Investitionsschub durch Privatisierung und Deregulierung

Energieversorger wappnen sich für den Wettbewerb

03.01.1997

Den Anbietern von Informa- tionstechnik kann die Situation nur recht sein: Wie das französische Marktforschungsunternehmen Pierre Adoin Conseil schon im vergangenen Sommer feststellte (vgl. CW Nr. 25 vom 21. Juni 1996, Seite 77: "Stromlieferanten im Zugzwang"), schlummert hier ein riesiges Marktpotential.
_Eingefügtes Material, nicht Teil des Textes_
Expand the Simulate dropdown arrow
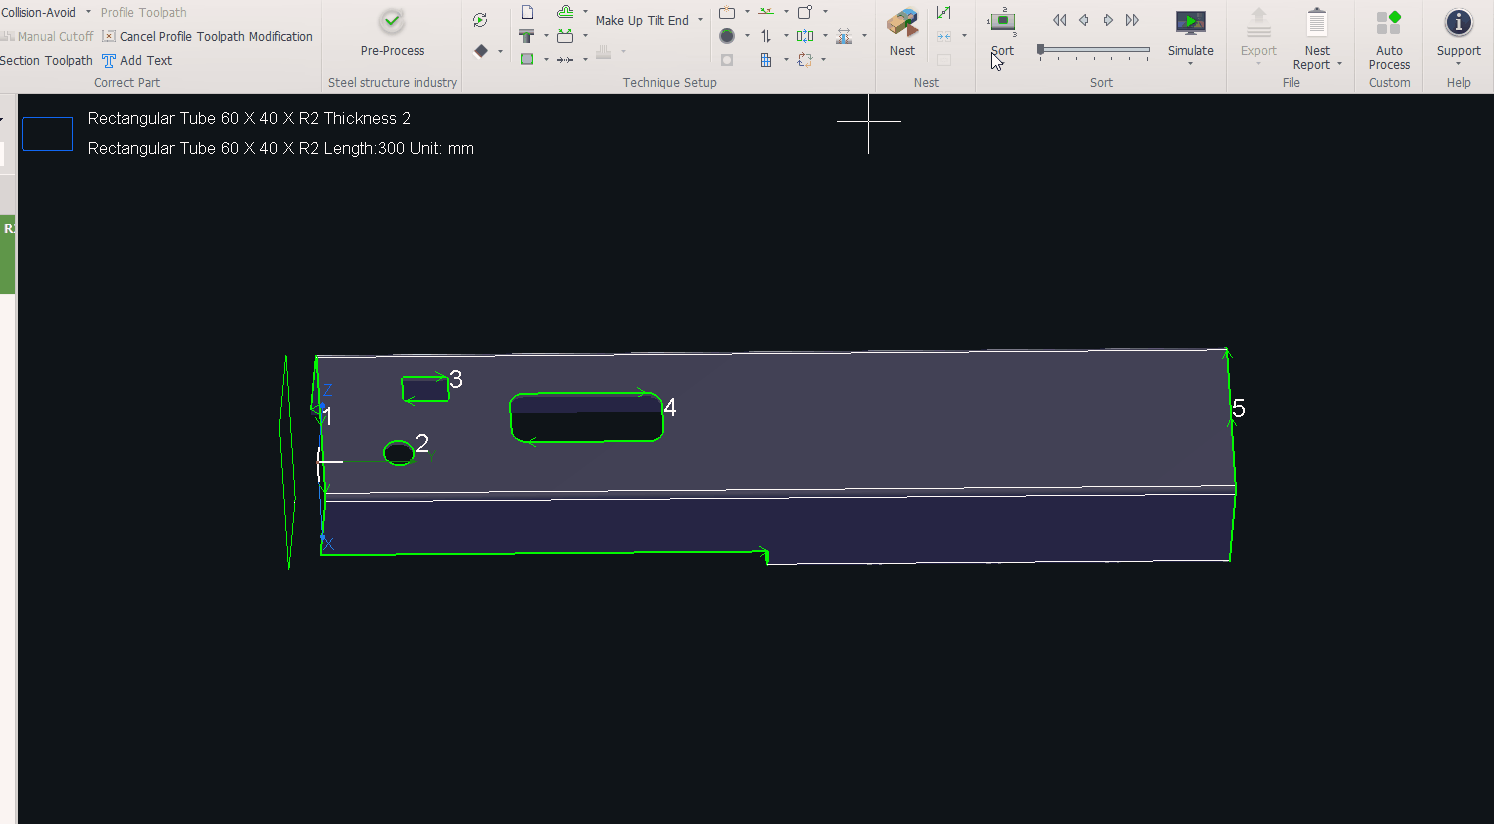This screenshot has height=824, width=1494. point(1190,65)
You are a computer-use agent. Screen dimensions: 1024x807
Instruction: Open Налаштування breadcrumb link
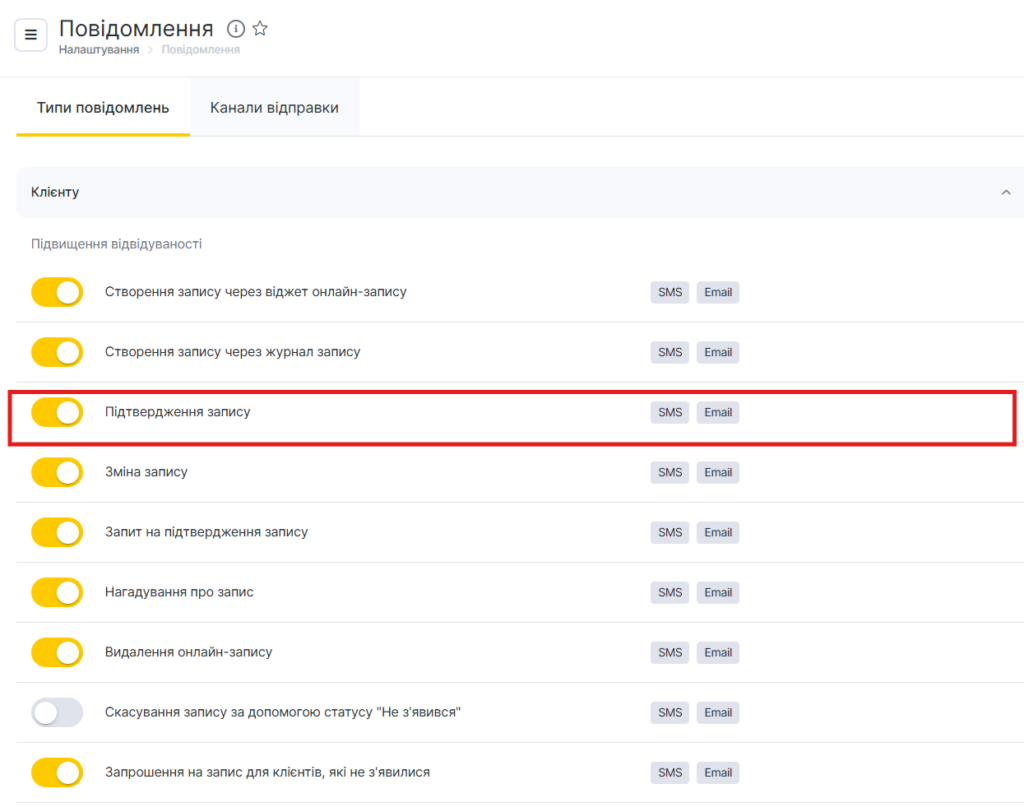click(98, 50)
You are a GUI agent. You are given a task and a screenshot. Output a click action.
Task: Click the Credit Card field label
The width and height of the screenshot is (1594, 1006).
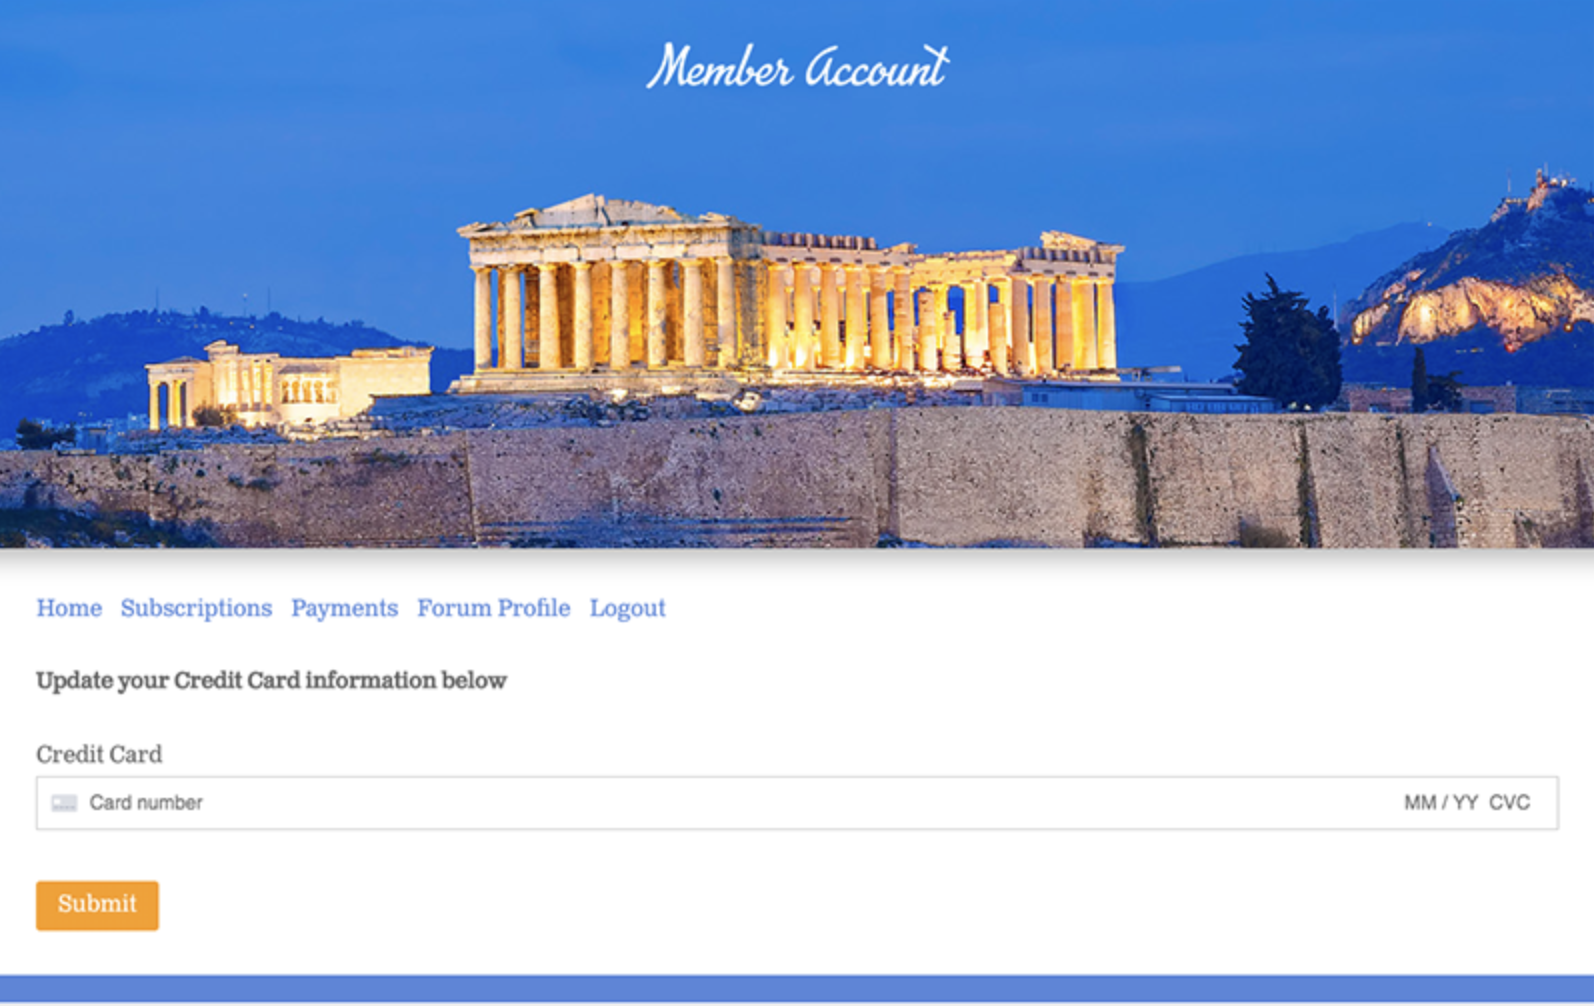(x=99, y=754)
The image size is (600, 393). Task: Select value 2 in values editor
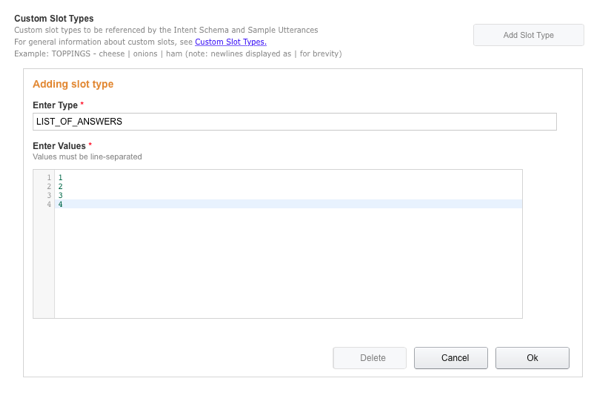click(60, 186)
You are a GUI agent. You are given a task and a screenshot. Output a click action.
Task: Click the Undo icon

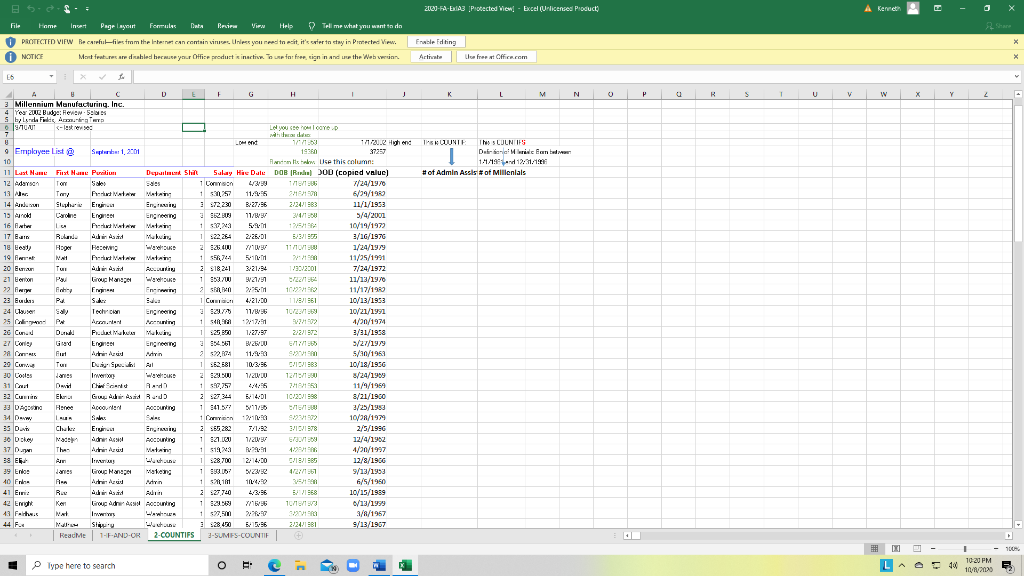[x=30, y=7]
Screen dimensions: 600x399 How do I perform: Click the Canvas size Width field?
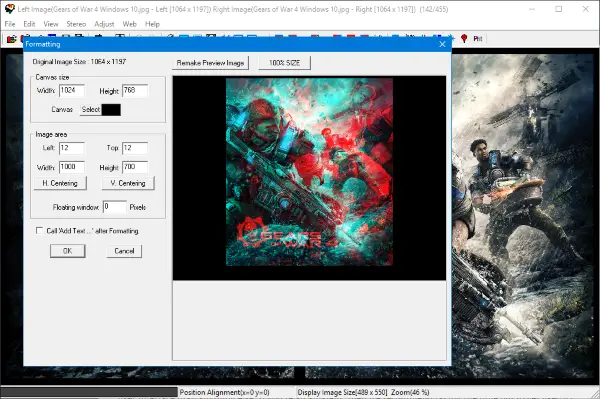[72, 91]
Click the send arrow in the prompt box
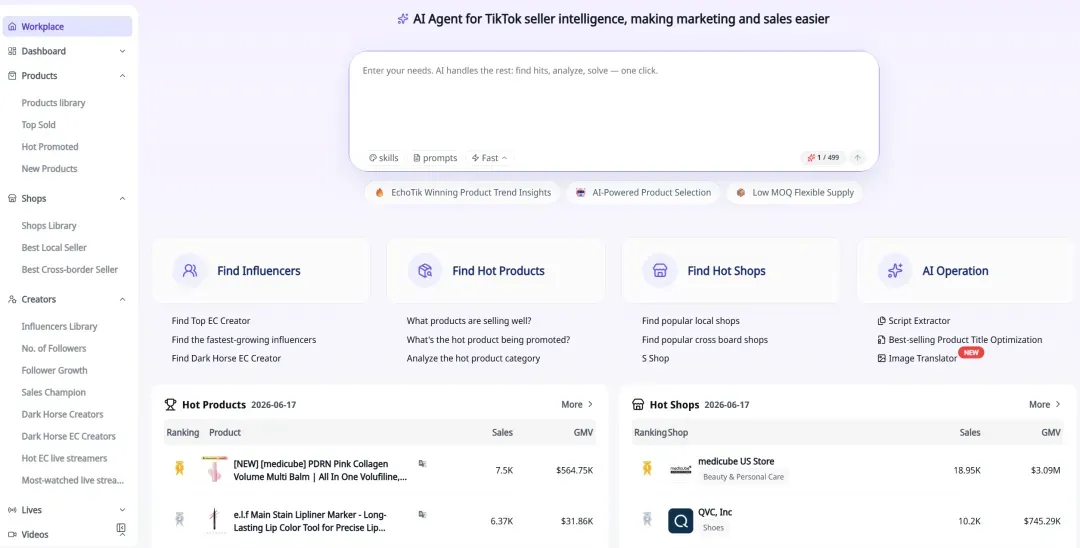The width and height of the screenshot is (1080, 548). [x=858, y=158]
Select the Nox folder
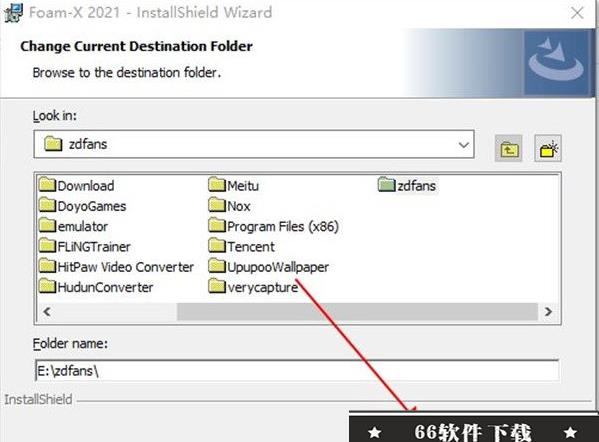 pos(230,206)
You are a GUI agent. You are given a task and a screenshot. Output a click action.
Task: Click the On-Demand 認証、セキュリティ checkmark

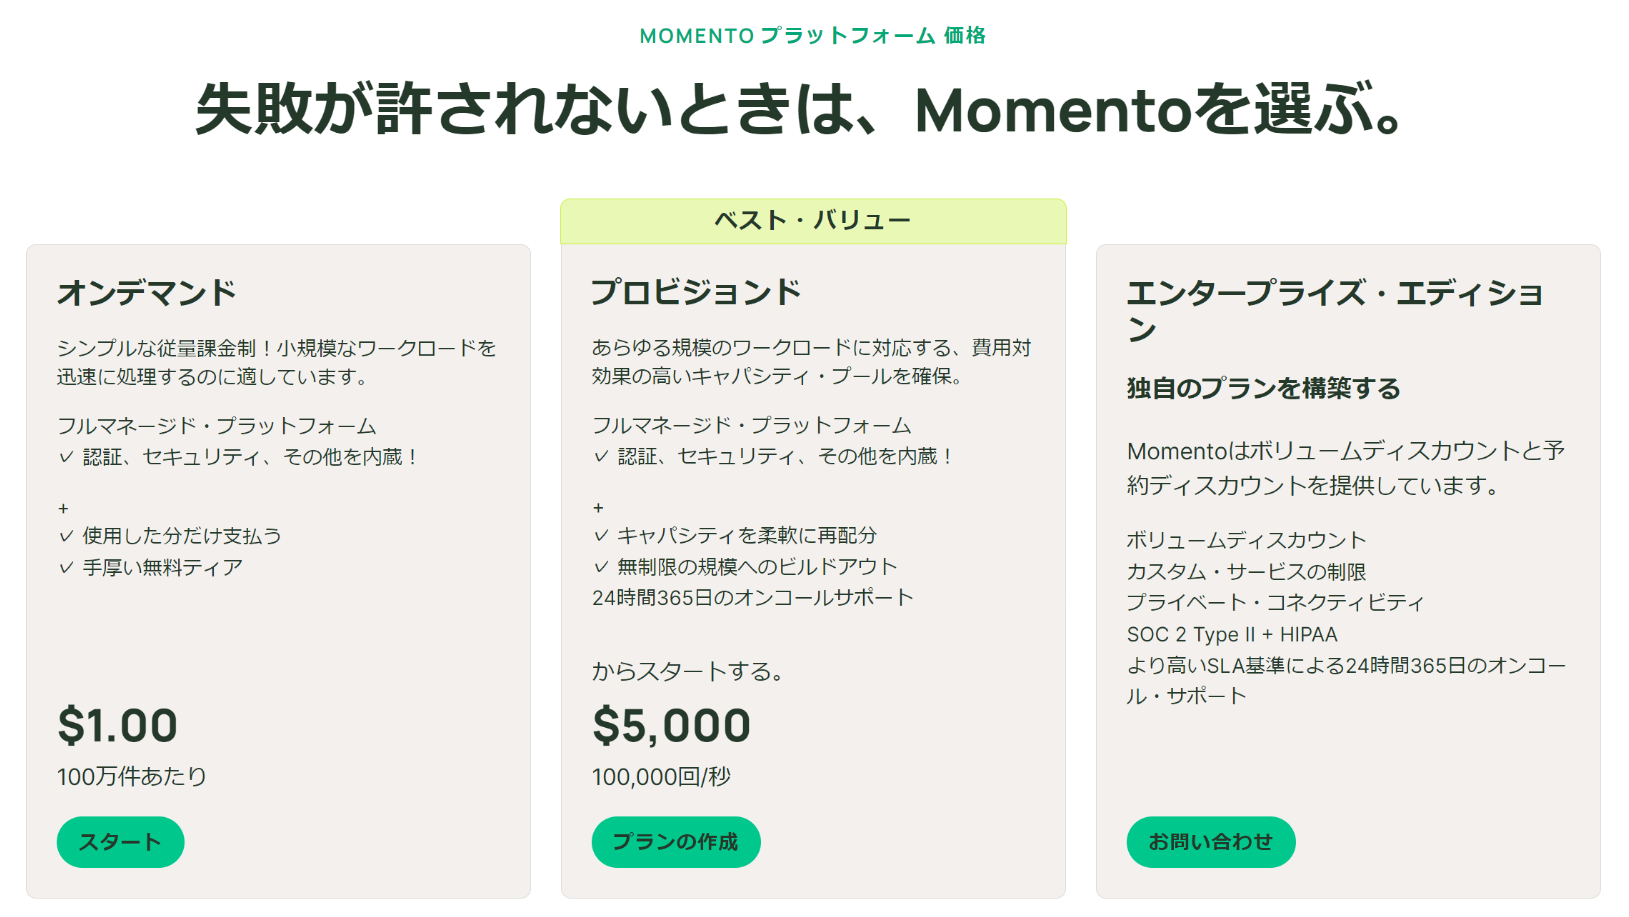click(x=66, y=457)
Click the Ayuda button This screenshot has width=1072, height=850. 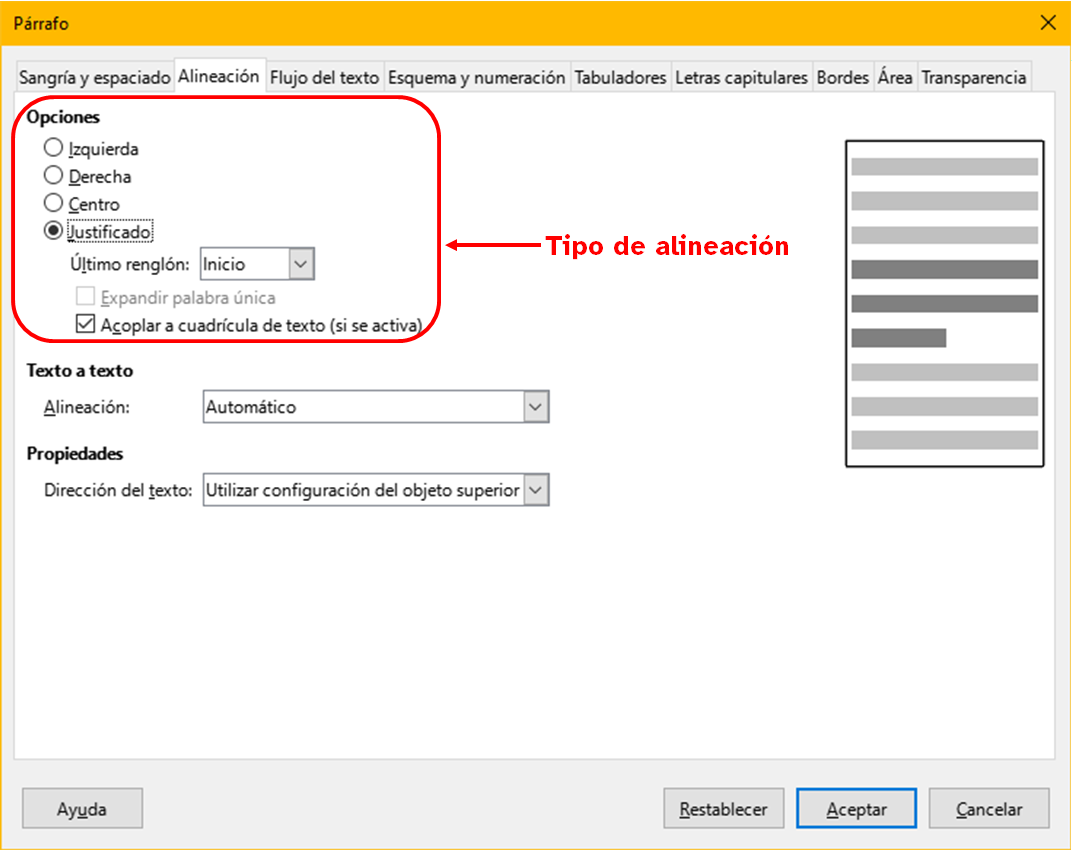[x=82, y=809]
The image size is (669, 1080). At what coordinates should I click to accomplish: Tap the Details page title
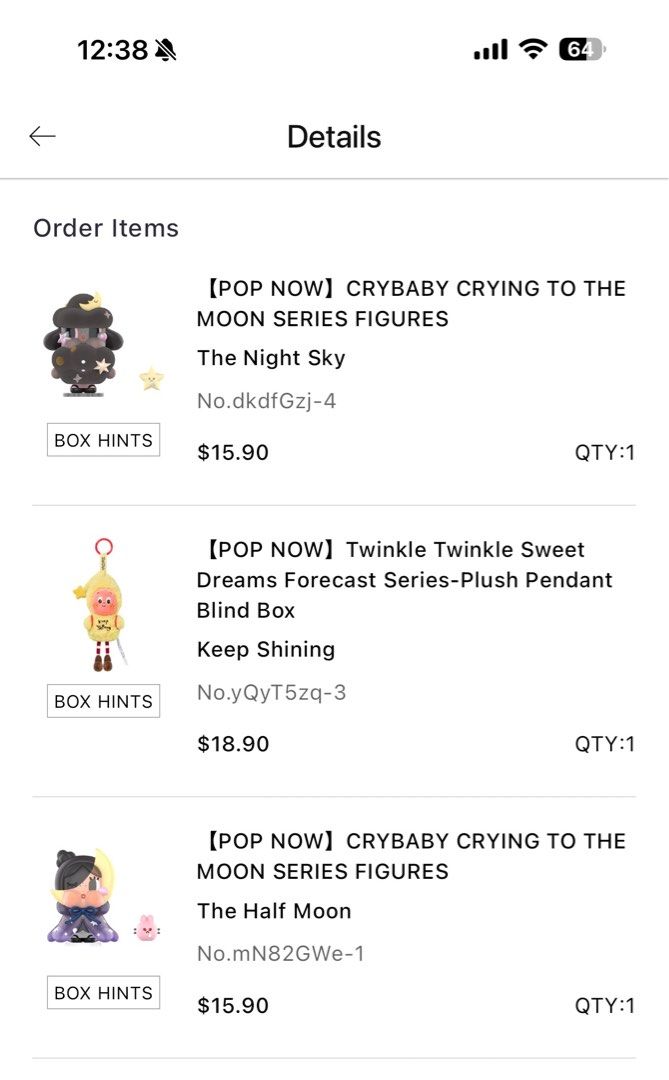(x=333, y=136)
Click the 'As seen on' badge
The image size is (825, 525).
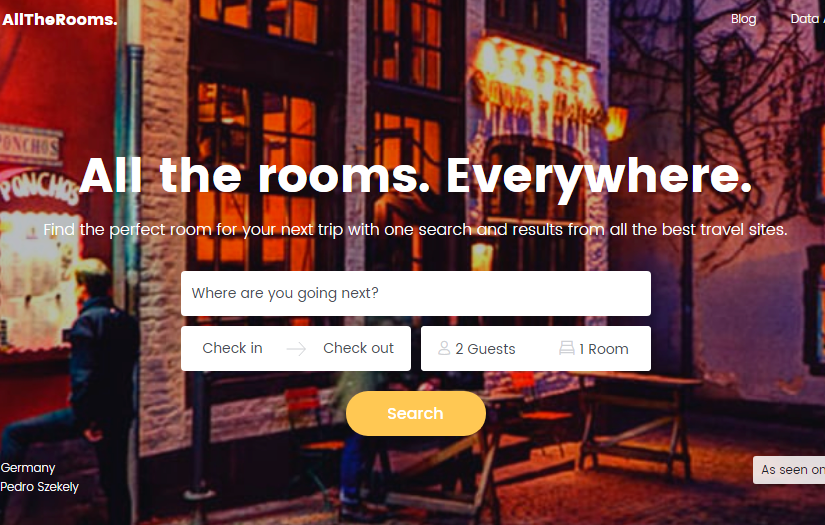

Während die SAP AG noch an einer vertikalen Lösung für die Energieversorger bastelt ("ISU"), hat die Siemens-Nixdorf Informationssysteme AG (SNI) schon einen Fuß in dieser Tür: Ihre malaysische Niederlassung entwikkelte ein für die Branche maßgeschneidertes Kundeninformations- und Abrechnungssystem ("Customer Information and Billing System" = CIBS), das auch hierzulande vermarktet werden soll.

Zudem rief die Siemens Business Services GmbH & Co. OHG im Oktober vergangenen Jahres ein Joint-venture mit der Berliner Kraft- und Licht-Aktiengesellschaft (Bewag) ins Leben. Geschäftszweck der Berlin Dat Gesellschaft für Informationsverarbeitung und Systemtechnik mbH ist es, den ostdeutschen Energieversorgern Beratung und Dienstleistungen - vor allem auf dem Gebiet der Prozeßoptimierung - anzubieten.

Berlin-Dat-Geschäftsführer Stefan Keese, in Personalunion Chef der Bewag-eigenen Informationsverarbeitung, ließ seinen Blick weit in die Zukunft schweifen. Er zeichnete das Bild eines Marktes, in dem jeder Kunde seine Energie dort beziehen kann, wo er die günstigsten Konditionen erhält.

Eine solche Situation träfe die meisten Energielieferanten unvorbereitet. Die vorhandenen Strukturen erlauben ihnen meist nicht, schnell auf einen dem Wandel unterworfenen Markt zu reagieren.

Ein typischer Vertreter der Energiebranche ist die Berliner Gaswerke AG (Gasag). Wie deren Vorstandsmitglied Jörg-Olaf Liebetrau schilderte, hatte das Unternehmen bis zum Fall der Mauer Stadtgas produziert. Das war zwar nicht wirtschaftlich, machte die "Insel" Berlin aber unabhängig von fremden Energiequellen und -leitungen.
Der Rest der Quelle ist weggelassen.